NATHAN MARI
I have experienced many waiting times throughout my relationship with the Lord. I remember the quiet train rides home when “the fun, friendship, freedom, and faith of youth togetherness had subsided and “ordinary” time had set in. When the mind and heart were settled, I came to know the heart of God. The Lord abides in the ordinary, the day-to-day. Waiting is my posture to see God’s hand in my life.
In 1999, I met the girl God destined to become my wife at a youth camp in Brisbane, Queensland. Celeste was a youth leader from Miami, and I was among the service team flying in from Sydney.

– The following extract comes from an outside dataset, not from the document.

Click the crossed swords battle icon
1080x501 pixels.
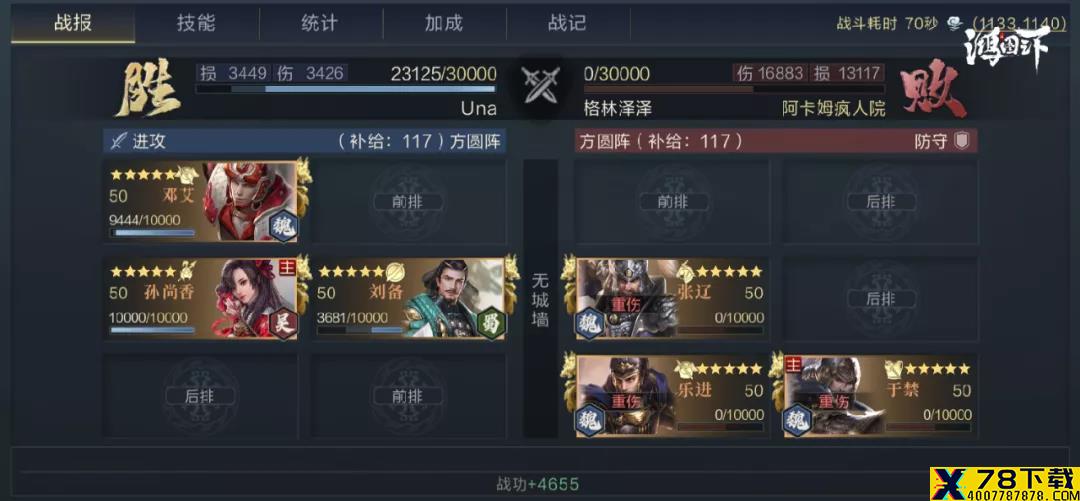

Leading worship for the service team then, I found her prostrate with eyes closed in deep prayer before the Lord! That was so inspiring! I never encountered such a show of faith before! I asked myself, ”How can someone so beautiful have so much love for the Lord?”I soon came to my senses, realizing that God had a plan for such a beautiful encounter but that this was not yet time for it. We kept in touch as I returned to Sydney, and she went to Miami. I was 19; she was 17.
Six years later, Celeste and I would cross paths again at a Gawad Kalinga Build in Nueva Ecija. I found great fulfillment in seeing her cuddle the babies and play with the children, even getting her hands soiled with mixing cement and building the walls of the children’s homes.

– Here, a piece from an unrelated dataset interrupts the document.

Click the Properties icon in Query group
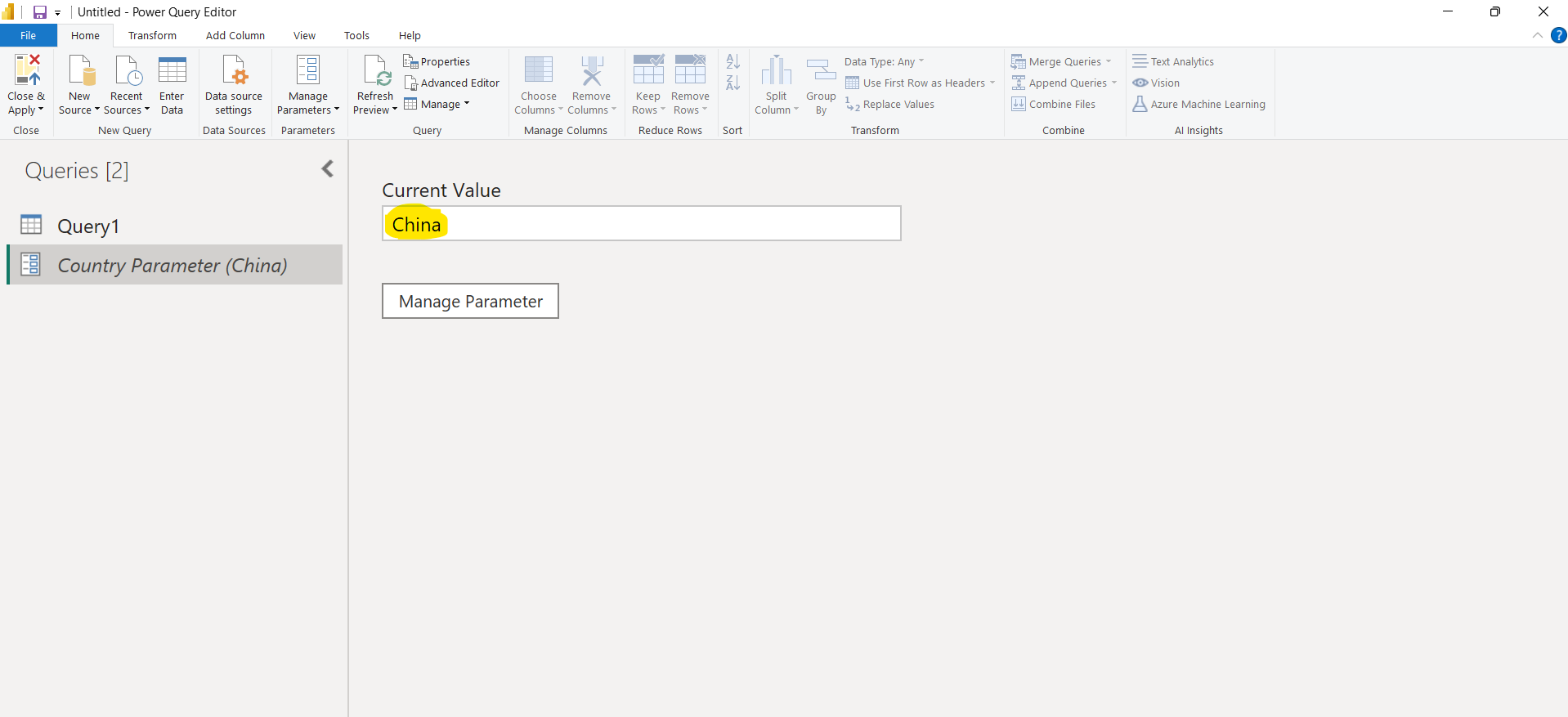Viewport: 1568px width, 717px height. coord(410,62)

I poured out my heart to God, asking why he allowed us to meet again during my “fasting.” I was training to be a full-time mission worker, and I promised the Lord, before leaving Sydney, to “keep single-minded, exclusively for Him, and not give in to distractions, for at least two years.” Reuniting with Celeste in this week-long “build” was a challenge, as I needed to focus on service and miss getting to know her deeper.
God was already aligning our steps, keeping us united, but not together, as He focused us on Him.

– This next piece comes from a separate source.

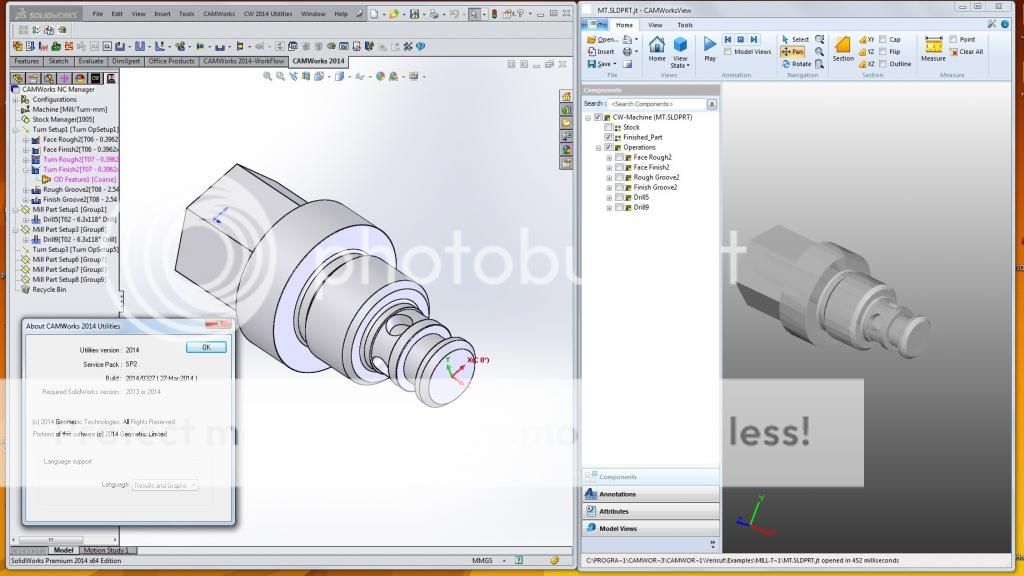This screenshot has width=1024, height=576.
Task: Click Play to start the simulation
Action: click(x=709, y=45)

That opened my heart in a big way to trust the Lord, though I was not sure what the future held. The waiting process will exercise the right muscle to sustain us through tough times ahead—and challenging times we sure did have!
I married Celeste in July 2007 and settled in Miami. I continued mission work full-time, unaware that a little later, organizational redirection and changes, coupled with a financial crisis, would necessitate my looking for new work to support a growing family.
We had two girls then, and no sooner, a third one. Feeling overwhelmed at how, with my meager income, I would provide for my family’s needs, I panicked one night. Extreme fear of what might be forthcoming hit me like a ton of bricks; I passed out on the kitchen floor.
We moved back to Australia in 2018, but it was no longer the Australia of my childhood. The ‘equal marriage’ law had polarized society. While we wanted to shield our children from the world’s harshness, wisdom led us to realize that we needed to teach them to stand up in the darkness and look to the Lord for light and strength.
However, Australia didn’t work out for us. No sooner were we back in Miami—a really tough decision!
Losing no time at making ends meet, I did deliveries, drove Uber, fixed, rented, and sold cars. At one point, I was working 18 hours and sleeping in my car, picking up and dropping off passengers hooked on the Miami nightlife.
This was a tough time, as the stakes were high. I was paying a thousand dollars monthly interest on maxed-out credit cards and loans on unfavorable terms.
But even if I did not have the fill of grace for that time of my life, the Lord fed me with manna and strength each day.
During COVID-19, my car business was classified as ‘essential. ‘ This enabled me to earn money for my family.
When the shutdowns forced us to stay home, we did not complain because that was our life. We had learned to be happy living an ordinary life.
We welcomed our fifth child, a fourth daughter, during COVID-19, which was God’s goodness to us in the madness of that season.
I was 26, and Celeste was 24 when we married 17 years ago.
Today, we have five children: 4 girls and a boy, Samuel.
We work seven days a week but honor God on Sundays by serving as a family in our parish’s religious education program.
We are blessed to be a part of a family renewal community where our kids experience God and share their love for God through service.
Hard work and service are our mantras and give meaning to our days.
I have nothing more to brag about except the Goodness and Wisdom of the Lord in our lives.
My rock is Celeste, my spouse and life partner whom God gave to journey with me through life’s ups and downs, holding my hand and never letting go. Our treasure is our five children. They are the ‘arrows in our quiver’ (Psalm 127), ready to dedicate their lives to knowing, loving, and serving the Lord.